The South English Legendary is a Middle English hagiographic work, best preserved in Harley MS 2277 and CCCC 145, which contain 92 narrative lives, extremely varied in length, usually including one of two prologues and often including a life of Christ and/or temporal items. The collection also includes lives of "anti-saints" Judas and Pilate.
It is written in verse with a line of fourteen syllables and seven stresses but with much irregularity and deviation, the same metre as the Chronicle attributed to Robert of Gloucester, with certain lives appearing in both, suggesting complex forms of textual entanglement. The South English Legendary grew as it was copied, and later manuscripts often add in new saints' lives.

Manuscripts

Only three Middle English texts have survived in more copies: Piers Plowman, The Canterbury Tales and the Prick of Conscience. The number of surviving manuscripts is telling of how popular the South English Legendary was.
Over sixty manuscripts containing all or part of the South English Legendary survive. Dialect and affiliations are the main evidence for the origin of a given manuscript, because for many of these manuscripts the provenance is lacking.
The Bodleian Library houses the oldest manuscript, which is estimated to have been written in 1265, although Horstmann dated it to 1280-90. It is likely that the manuscript elements were being worked on for many years in advance of its compilation.
The major manuscripts containing versions of the Legendary are:
Manfred Görlach concluded that the initial collection of saints' lives comprising the South English Legendary was created c. 1270-85. This has largely been supported by subsequent scholarship.
Dialectal evidence suggests that the text was composed initially in the South-West or West Midlands of England.

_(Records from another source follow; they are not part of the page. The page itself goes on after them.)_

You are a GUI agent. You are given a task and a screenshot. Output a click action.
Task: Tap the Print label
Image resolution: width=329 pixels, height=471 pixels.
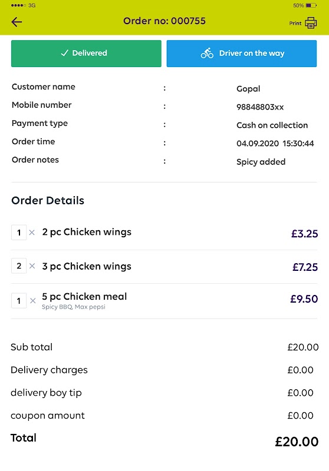[295, 23]
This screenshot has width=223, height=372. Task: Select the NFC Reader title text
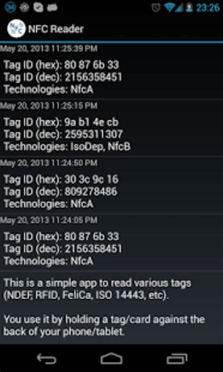[x=56, y=29]
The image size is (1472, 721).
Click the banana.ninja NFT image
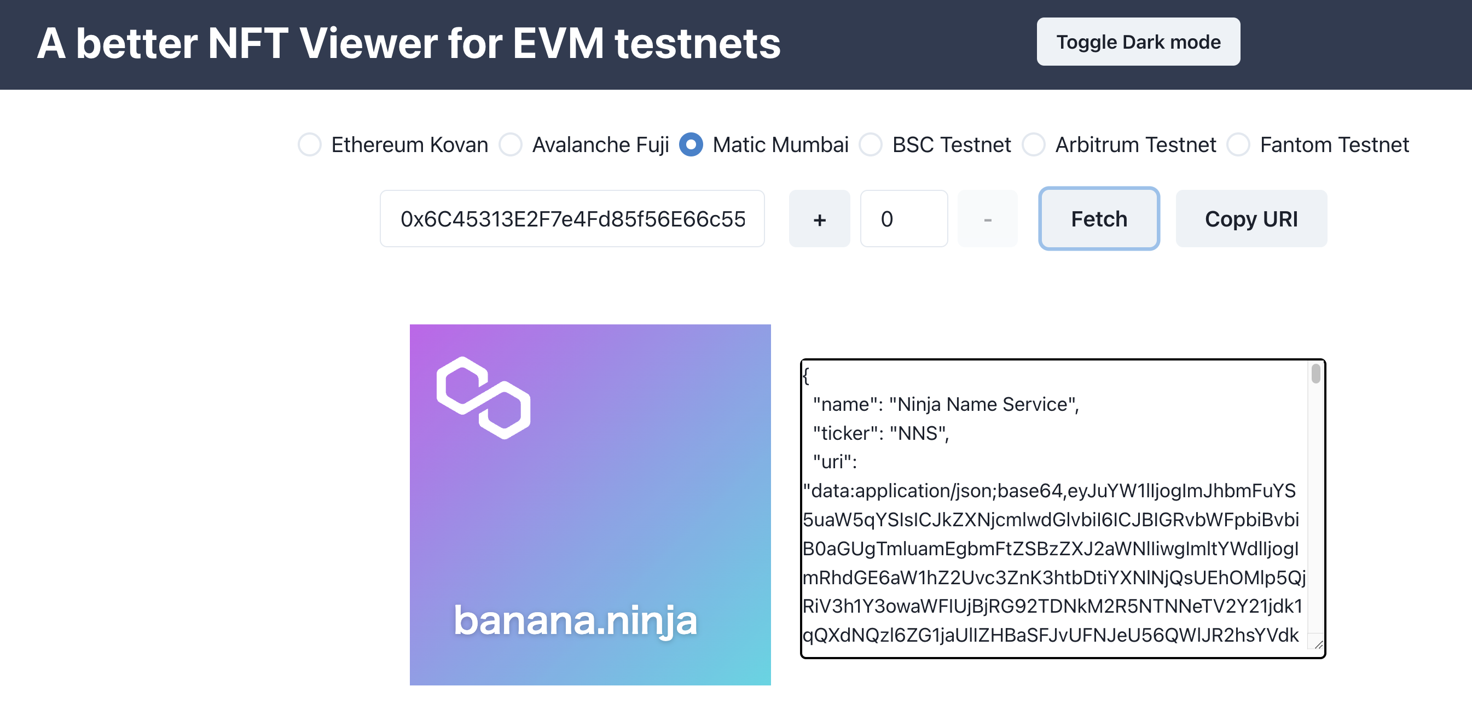point(590,505)
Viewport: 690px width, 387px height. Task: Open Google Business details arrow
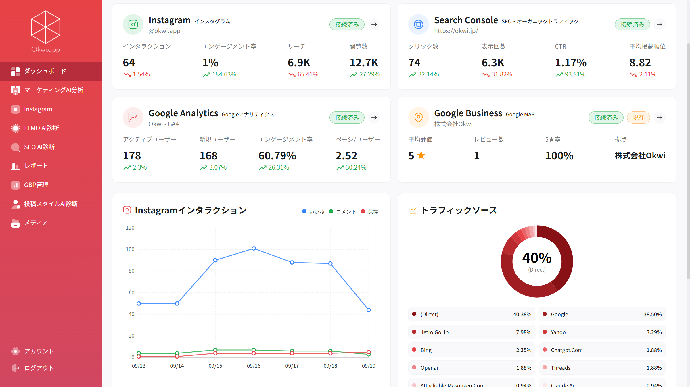[660, 118]
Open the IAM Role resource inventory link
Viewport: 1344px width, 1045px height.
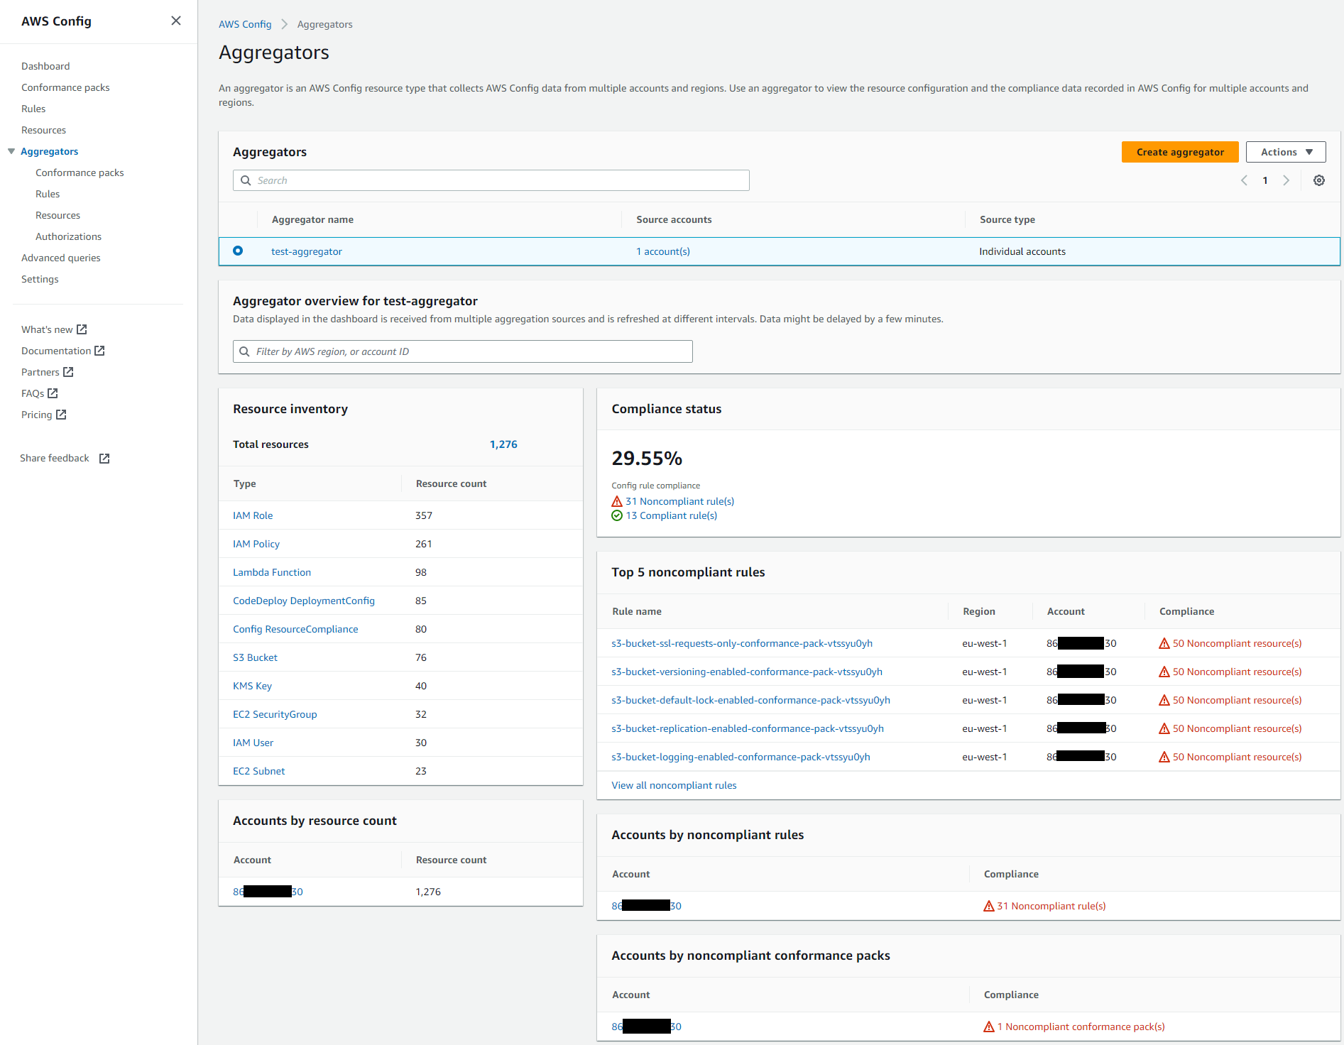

Who first compiled the Legendary is made difficult by two characteristics of the text. The first is its popular style, emphasizing narrative over theological concerns. The second is its wide distribution, which does not correspond clearly to any particular clerical order. Görlach provides a succinct and accurate summary of the theories put forward before his own assessment in 1974. In 1887, Horstmann first suggested the larger Benedictine house in Gloucester as the origin of the Legendary. J. E. Wells in his 1916 Manual of the Writings in Middle English 1050-1400, which was influenced by Horstmann, also suggested Benedictine monks. G.H. Gerould, in his 1916 Saints' Legends, agreed with the theory that Benedictine monks created the Legendary. In 1927, B. D. Brown in the EETS Southern Passion argued instead that friars created the text. M. E. Wells, in two articles, agreed with Brown as did Hinnebusch in 1951. In 1960, Kasmann allowed the possibility of a Cistercian origin for the Legendary. T. Wolpers, in his Heiligen legende in 1964, allowed the possibility of either Benedictines or Cistercians, but found the evidence strongest for a mendicant origin, presumably intended for preaching to a lay audience. L. Braswell in 1971, while acknowledging the possibility of either Benedictine monks or Cistercians, also suggested that the Legendary may have originated among secular clergy, but more probably Augustinian canons. Finally, Görlach makes a tentative argument in favour of a smaller 'core' Legendary compiled for a Benedictine house of either monks or nuns and acquiring layers of influence as it spread first to other religious houses and from there to a lay audience.